Look through the listing below, and wherever a line has the string "entry", pull it out.

**DATA EXTRACTS**
·····

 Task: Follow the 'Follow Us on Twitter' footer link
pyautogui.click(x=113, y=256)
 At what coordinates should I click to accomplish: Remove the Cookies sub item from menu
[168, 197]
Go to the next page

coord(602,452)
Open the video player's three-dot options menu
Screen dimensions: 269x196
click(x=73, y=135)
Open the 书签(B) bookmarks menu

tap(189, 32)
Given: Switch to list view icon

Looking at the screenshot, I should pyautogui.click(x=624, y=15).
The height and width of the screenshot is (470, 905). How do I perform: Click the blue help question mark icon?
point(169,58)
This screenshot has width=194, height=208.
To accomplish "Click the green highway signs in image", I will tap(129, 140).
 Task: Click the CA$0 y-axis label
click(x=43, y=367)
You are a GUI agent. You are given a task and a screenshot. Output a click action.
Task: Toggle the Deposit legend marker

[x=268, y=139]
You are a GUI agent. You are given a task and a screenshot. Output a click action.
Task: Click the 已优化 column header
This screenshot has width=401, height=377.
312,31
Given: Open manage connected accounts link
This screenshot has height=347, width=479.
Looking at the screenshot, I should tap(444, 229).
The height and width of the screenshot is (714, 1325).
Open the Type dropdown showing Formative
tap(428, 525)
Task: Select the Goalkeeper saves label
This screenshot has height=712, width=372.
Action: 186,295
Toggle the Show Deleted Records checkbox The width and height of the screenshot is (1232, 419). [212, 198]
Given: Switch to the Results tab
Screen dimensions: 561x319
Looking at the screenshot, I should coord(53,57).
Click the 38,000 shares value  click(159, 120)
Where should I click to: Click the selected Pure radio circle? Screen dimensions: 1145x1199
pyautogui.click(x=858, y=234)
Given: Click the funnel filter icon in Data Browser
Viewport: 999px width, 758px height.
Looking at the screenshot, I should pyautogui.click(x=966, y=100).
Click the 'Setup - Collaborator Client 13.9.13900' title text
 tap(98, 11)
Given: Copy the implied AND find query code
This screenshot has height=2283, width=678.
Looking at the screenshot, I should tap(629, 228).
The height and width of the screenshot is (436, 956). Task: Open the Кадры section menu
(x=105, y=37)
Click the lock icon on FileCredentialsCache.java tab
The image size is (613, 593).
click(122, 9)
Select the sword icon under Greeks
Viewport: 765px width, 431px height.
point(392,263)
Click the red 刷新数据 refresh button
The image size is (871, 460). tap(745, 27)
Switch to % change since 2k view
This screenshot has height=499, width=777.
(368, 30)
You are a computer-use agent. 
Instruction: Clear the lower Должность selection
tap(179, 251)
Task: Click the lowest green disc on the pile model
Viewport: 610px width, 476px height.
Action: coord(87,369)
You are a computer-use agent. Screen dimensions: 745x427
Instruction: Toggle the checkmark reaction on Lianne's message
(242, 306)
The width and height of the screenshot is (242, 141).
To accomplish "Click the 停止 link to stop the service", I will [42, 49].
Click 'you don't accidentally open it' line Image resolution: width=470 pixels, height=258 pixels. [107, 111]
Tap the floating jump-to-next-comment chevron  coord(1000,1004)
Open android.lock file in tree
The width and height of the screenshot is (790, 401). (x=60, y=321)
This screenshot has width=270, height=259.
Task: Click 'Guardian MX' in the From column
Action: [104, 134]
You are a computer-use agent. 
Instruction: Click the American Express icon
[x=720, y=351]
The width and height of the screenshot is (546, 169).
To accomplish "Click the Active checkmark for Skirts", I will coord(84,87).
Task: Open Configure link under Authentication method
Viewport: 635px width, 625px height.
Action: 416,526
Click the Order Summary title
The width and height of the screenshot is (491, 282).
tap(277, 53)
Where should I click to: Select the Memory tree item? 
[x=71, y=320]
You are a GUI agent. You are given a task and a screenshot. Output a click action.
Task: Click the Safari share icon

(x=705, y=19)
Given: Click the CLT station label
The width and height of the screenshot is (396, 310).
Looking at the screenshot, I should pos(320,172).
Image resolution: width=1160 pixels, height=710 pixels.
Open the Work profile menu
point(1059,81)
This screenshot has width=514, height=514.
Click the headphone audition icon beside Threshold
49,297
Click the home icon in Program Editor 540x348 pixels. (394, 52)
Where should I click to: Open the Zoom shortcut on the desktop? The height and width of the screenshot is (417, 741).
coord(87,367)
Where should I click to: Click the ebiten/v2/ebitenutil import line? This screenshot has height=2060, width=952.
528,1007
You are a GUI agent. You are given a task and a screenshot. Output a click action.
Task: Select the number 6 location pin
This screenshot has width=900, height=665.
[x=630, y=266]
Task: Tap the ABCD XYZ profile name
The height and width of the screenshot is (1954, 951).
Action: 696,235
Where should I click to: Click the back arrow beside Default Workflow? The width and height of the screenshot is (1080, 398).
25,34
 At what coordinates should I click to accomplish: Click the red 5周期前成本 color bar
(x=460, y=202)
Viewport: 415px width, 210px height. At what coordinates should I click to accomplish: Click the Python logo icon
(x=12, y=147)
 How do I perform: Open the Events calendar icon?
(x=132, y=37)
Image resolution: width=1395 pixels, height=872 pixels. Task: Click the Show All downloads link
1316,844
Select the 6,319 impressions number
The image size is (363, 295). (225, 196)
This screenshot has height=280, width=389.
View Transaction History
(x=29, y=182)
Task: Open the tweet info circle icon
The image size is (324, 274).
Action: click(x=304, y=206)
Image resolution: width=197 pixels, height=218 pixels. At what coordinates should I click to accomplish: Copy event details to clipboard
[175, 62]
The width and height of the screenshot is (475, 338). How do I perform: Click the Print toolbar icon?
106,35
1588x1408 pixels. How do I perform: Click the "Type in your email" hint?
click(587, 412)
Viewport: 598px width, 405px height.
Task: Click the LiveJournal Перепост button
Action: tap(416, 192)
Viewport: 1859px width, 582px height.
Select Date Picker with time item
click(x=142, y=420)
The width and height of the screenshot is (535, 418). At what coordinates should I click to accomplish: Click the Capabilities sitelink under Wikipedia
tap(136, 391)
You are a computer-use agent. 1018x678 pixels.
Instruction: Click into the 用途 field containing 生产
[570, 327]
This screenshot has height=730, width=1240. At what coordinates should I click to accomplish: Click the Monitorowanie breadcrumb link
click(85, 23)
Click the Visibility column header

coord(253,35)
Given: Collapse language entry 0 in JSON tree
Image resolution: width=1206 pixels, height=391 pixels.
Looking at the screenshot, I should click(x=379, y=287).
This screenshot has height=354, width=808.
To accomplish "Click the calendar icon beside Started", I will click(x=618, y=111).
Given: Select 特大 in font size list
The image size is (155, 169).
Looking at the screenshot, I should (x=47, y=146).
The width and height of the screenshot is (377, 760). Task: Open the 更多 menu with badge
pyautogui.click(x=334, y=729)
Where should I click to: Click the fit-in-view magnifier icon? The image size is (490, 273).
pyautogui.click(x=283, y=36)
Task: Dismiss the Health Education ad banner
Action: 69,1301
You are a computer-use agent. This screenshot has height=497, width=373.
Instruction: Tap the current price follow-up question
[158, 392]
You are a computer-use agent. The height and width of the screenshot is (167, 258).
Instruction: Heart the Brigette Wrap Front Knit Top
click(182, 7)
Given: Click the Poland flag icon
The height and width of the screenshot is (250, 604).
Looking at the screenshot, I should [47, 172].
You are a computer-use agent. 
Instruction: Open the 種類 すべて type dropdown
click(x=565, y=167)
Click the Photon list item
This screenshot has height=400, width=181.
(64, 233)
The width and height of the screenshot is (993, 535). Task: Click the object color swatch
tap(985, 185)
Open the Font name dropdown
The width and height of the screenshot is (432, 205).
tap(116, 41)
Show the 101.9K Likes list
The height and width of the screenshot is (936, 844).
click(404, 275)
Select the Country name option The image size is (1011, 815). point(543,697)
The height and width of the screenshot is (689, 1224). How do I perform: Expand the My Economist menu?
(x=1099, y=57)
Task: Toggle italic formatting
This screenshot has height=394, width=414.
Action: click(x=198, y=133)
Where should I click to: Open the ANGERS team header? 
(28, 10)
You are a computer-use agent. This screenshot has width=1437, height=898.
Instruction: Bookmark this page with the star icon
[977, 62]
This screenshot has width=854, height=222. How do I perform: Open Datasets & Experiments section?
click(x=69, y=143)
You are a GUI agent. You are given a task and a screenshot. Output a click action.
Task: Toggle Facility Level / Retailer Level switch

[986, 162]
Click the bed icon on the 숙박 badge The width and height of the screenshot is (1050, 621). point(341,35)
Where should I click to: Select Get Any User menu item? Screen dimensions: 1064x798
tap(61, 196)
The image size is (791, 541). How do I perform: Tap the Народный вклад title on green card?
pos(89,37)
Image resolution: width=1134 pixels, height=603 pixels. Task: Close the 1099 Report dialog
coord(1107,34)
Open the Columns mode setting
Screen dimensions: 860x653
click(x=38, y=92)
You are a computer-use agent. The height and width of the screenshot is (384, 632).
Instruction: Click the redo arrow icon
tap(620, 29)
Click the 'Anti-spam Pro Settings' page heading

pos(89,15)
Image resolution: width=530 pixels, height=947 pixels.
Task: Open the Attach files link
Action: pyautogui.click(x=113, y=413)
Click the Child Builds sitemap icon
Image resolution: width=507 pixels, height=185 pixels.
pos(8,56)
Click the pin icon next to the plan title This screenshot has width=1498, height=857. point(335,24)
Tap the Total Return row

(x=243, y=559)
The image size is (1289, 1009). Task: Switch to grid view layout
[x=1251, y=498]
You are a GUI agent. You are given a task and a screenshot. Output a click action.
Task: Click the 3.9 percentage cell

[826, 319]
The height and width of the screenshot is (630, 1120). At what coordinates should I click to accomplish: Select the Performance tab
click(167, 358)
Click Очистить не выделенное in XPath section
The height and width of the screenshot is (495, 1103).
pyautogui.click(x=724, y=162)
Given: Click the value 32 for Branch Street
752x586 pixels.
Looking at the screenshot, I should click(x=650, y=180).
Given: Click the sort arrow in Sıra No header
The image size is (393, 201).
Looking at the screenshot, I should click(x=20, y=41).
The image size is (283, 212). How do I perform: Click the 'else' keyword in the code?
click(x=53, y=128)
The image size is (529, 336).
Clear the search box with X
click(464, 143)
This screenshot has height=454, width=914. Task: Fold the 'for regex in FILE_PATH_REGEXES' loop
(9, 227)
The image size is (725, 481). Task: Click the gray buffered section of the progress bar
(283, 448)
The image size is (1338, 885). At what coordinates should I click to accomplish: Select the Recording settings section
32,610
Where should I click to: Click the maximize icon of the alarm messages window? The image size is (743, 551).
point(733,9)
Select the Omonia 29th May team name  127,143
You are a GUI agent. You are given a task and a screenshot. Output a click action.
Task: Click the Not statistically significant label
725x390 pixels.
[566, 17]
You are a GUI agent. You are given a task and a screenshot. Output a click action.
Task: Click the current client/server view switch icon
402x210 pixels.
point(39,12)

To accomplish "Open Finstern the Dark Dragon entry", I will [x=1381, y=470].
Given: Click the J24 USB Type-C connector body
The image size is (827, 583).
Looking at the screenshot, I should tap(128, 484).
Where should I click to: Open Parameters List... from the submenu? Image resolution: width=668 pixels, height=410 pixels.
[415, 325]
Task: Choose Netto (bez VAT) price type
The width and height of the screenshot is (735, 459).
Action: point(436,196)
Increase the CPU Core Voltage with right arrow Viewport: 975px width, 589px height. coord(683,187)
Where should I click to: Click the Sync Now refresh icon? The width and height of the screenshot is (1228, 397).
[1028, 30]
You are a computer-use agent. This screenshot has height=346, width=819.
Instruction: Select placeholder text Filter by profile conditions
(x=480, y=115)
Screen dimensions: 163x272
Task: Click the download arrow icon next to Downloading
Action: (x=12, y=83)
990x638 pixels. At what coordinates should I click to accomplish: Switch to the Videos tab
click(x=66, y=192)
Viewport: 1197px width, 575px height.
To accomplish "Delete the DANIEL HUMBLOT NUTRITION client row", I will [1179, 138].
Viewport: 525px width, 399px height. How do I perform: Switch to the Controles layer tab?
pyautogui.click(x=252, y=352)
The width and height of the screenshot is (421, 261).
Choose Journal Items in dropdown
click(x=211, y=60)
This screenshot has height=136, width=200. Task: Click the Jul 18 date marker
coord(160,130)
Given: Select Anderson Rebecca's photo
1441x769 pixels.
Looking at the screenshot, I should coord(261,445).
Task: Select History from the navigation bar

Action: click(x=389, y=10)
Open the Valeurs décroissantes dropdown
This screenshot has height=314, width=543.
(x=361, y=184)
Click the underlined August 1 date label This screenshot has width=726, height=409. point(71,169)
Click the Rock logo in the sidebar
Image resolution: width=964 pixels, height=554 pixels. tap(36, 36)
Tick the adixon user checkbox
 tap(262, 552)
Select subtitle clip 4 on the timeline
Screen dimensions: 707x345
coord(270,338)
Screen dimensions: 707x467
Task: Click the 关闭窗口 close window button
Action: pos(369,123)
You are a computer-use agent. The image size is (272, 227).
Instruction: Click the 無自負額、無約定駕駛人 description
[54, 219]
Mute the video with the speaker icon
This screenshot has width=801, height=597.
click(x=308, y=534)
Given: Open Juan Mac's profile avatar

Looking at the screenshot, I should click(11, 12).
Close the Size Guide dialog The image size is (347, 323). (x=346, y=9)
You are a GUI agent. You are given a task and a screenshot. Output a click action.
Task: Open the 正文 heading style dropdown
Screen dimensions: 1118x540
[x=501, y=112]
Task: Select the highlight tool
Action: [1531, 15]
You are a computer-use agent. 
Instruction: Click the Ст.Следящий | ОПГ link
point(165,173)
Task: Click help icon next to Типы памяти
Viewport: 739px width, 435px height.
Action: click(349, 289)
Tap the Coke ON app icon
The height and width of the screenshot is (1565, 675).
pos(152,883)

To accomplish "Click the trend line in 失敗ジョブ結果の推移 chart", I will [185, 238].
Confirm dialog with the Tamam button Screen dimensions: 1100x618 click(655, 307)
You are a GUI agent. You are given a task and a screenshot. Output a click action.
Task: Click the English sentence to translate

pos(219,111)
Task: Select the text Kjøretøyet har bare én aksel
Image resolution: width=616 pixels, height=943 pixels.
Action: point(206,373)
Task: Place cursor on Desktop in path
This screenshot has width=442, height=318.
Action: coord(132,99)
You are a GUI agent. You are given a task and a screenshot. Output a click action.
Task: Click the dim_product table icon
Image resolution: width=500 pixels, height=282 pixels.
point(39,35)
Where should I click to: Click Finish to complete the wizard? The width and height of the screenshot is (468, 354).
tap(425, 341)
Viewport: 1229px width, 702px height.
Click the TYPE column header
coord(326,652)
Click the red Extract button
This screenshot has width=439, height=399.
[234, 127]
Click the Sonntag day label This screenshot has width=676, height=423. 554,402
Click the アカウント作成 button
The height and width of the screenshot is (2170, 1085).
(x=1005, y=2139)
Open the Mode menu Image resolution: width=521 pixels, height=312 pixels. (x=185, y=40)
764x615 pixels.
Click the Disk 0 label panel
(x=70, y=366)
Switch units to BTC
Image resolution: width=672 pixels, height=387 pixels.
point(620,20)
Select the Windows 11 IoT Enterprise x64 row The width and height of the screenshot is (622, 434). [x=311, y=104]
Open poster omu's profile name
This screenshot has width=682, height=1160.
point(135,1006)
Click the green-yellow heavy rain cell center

·····

**EXERCISE RESPONSE**
Given: Collapse language entry 0 in JSON tree
To accomplish "Open Finstern the Dark Dragon entry", I will [x=1381, y=470].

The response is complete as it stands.